Le edizioni successive sono state un fantasy, il trionfo del «famolo strano», la necessità di incuriosire con modelli umani "laterali", frantumi di realtà. Quasi un freak più che un reality show: il transessuale che non si doveva capire da dove veniva e dove era andato, l´ex sequestrato, il genitore con prole al seguito (o viceversa), il nobiluomo, il nero, la maggiorata ninfomane, poi elencare più non saprei perché a un certo punto uno smette non soltanto di guardare o sbirciare, ma anche di ascoltare il rumore di fondo, perché l´esperimento è finito, il fenomeno ucciso dalla ripetizione. È successo l´inverso del marziano a Roma di Flaiano. Quello era straordinario, ma dopo un po´ nessuno se lo filava riducendolo a figura comune, di complemento.

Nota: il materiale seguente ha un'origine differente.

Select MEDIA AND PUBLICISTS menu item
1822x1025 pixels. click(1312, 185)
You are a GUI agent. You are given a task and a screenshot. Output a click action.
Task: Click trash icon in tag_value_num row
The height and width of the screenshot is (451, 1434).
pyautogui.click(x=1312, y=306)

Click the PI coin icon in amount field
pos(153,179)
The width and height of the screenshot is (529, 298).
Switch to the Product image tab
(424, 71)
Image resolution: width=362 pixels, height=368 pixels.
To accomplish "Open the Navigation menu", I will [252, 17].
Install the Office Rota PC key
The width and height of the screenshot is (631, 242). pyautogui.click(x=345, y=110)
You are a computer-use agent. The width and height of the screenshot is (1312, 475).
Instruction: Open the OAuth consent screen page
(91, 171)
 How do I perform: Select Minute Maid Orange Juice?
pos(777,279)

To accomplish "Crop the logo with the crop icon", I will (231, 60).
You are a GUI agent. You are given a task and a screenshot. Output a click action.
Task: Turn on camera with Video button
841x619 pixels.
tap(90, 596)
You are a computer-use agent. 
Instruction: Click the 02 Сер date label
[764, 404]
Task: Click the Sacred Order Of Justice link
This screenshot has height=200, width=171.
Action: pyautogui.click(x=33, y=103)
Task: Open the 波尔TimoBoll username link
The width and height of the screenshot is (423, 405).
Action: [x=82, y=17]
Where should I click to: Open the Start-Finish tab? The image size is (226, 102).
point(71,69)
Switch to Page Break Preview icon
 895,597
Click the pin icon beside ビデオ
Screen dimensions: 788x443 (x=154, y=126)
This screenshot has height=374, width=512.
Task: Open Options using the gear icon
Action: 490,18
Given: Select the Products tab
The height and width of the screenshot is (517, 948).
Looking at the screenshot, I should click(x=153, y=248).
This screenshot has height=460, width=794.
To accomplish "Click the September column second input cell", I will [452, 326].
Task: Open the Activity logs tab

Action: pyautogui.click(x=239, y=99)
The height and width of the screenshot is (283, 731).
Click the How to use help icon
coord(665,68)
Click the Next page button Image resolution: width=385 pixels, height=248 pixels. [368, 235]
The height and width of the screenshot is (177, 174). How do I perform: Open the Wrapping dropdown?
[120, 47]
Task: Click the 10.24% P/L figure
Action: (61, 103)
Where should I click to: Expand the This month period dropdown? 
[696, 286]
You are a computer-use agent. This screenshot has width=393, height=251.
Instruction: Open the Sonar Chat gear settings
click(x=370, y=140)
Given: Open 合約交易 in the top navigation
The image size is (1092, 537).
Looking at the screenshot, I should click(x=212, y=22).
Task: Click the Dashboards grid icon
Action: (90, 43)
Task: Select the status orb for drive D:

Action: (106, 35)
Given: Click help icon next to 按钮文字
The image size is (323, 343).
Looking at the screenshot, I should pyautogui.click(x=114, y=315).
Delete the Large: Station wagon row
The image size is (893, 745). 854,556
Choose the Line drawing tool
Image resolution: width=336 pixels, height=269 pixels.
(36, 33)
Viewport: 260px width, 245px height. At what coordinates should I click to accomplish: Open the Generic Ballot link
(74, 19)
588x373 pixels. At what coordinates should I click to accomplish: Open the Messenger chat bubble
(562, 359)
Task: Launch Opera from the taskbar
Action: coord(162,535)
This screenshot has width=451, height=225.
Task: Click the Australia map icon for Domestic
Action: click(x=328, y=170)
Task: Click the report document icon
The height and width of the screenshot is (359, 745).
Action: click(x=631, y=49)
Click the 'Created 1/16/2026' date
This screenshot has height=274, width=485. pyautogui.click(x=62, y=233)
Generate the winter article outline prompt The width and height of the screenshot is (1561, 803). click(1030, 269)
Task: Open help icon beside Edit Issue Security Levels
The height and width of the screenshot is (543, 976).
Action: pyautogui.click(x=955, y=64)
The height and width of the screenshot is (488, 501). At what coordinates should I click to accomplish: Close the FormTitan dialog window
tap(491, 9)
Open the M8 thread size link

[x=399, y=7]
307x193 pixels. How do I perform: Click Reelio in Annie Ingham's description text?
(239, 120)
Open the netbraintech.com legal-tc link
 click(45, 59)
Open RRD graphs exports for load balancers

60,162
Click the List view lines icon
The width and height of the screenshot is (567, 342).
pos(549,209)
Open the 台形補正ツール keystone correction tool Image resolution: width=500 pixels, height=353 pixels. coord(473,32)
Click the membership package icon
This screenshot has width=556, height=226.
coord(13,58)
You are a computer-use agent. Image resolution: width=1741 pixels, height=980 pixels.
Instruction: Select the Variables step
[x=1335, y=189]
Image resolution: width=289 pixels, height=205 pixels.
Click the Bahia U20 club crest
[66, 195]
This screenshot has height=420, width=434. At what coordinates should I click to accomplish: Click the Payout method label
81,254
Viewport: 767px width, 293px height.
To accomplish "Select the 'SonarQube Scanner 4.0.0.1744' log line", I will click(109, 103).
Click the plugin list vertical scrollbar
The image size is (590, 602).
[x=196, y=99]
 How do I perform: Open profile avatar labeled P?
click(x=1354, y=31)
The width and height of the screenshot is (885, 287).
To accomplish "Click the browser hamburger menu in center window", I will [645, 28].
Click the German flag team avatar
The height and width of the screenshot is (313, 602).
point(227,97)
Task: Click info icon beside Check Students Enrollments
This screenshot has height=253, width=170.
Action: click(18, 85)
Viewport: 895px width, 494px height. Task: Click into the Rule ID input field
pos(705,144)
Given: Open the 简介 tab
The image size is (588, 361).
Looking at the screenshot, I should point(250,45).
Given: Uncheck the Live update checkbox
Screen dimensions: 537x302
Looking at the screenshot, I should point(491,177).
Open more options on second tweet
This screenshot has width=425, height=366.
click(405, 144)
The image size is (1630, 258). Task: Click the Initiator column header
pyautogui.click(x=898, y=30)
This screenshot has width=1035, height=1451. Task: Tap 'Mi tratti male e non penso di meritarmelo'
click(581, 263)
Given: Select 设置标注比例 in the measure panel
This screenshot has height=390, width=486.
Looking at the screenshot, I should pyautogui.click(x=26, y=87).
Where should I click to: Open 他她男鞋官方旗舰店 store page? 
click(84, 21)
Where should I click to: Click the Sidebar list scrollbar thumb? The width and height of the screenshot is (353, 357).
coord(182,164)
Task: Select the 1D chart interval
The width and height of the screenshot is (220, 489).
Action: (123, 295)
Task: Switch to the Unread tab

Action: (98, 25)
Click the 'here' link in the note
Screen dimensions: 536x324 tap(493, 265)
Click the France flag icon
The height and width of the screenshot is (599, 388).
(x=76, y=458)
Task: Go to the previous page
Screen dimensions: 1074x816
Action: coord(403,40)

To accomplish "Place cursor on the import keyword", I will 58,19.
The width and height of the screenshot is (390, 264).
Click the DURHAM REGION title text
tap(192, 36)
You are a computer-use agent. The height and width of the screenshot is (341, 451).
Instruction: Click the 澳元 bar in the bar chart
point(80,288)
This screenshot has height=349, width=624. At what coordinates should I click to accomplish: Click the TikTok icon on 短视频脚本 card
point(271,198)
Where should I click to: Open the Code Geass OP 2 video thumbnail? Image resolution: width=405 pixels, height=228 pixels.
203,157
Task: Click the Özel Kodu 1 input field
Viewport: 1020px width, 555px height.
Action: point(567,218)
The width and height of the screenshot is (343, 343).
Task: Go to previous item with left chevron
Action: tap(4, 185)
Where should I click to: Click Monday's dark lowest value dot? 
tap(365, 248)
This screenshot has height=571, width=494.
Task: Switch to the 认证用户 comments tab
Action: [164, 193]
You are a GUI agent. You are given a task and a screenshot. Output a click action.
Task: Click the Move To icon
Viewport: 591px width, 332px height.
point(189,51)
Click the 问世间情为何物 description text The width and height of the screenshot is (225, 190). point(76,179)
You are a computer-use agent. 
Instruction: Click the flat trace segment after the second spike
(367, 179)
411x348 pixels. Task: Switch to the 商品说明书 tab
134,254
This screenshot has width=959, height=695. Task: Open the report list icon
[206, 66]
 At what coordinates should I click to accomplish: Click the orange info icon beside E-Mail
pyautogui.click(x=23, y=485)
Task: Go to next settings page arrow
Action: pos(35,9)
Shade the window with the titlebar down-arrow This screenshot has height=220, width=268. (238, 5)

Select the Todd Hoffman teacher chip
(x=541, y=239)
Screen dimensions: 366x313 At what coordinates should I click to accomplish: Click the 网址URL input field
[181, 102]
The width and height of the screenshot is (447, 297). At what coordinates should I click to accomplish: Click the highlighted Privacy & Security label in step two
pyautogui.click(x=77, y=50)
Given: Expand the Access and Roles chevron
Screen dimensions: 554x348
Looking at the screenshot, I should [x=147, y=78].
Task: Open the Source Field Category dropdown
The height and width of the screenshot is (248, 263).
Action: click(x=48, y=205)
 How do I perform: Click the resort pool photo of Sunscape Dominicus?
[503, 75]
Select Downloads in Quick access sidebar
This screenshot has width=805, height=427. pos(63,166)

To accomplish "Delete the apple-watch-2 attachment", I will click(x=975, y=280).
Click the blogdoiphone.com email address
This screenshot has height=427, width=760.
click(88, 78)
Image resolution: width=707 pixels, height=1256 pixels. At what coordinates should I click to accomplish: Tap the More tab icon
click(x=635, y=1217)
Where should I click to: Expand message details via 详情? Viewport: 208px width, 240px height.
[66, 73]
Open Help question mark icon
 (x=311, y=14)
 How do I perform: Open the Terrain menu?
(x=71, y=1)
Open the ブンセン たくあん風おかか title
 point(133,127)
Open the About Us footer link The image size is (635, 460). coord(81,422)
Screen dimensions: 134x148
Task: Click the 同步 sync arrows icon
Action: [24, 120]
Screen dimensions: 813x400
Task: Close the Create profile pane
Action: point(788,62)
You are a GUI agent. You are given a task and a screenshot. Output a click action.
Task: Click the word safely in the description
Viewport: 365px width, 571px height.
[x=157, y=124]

Qui sono arrivati i marziani, ma per quelli bastavano i film in prima serata, al Grande Fratello si chiedeva di più: rendere narrativa l´esistenza di tua cugina.
La prima edizione, dunque. E di quella, scremando ancora per arrivare al nocciolo, che cosa resterà? La risposta par di sentirla arrivare da un coro di voci: Taricone. Esatto. Di 187 concorrenti (più quelli a venire) l´unico che continuerà a vivere nell´immaginario sarà Pietro Taricone. Il primo, l´ultimo. Perché ha battezzato quell´edizione e ha avuto anche la fortuna di non vincerla, rimanendo lì, in quel limbo di attesa per un esito mancato, uscendo e cercando di spezzare il video, il ricordo, la cornice, facendo altro, riproducendosi e soprattutto, infine, morendo. La morte di Taricone, la sua iperrealtà, la violenza e l´assurdità di quello sfracellarsi, la commozione e l´isteria delle reazioni, hanno riportato tutto l´ambaradan. Dove? Alla realtà.
L´articolo di Giuliano Foschini pubblicato a fianco racconta dove sono finiti gli altri 186 e segue la rotte dei destini non solo prevedibili, ma previsti, quelli che erano stati indicati: qualcuno è ancora in tv, qualcun altro è tornato alla vita normale, oscura, qualcuno è finito bene, qualcun altro male. È come quando si guardano le foto del liceo, vent´anni dopo. C´è chi è diventato un medico, chi insegna nella stessa scuola, chi ancora lotta per disintossicarsi. E c´è chi è morto. In televisione non è previsto, se non quando le telecamere si sono ormai spente per compassione delle troppe rughe e della pronuncia incerta. La fine di Taricone spezza la linea narrativa, irride il «mal che vada ritorni alla vita di prima», rimette le cose al loro posto, la realtà al di sopra di tutto, con il suo ventaglio di possibilità al completo, anche quelle ferali e televisivamente indicibili.
Certo, la morte prematura induce al mito, ma Taricone non era James Dean o Ayrton Senna, basterebbe riguardarlo per rendersene conto. Questo dovrebbe fare Canale 5 se volesse il pieno di ascolti: invece di una nuova, stanca edizione in cui gli autori scelgono e manovrano una dozzina di extraterrestri, mandare a costo zero la replica della prima. E, alla fine, un minuto di "nero". In morte del reality? No, della realtà, che a volte si spegne.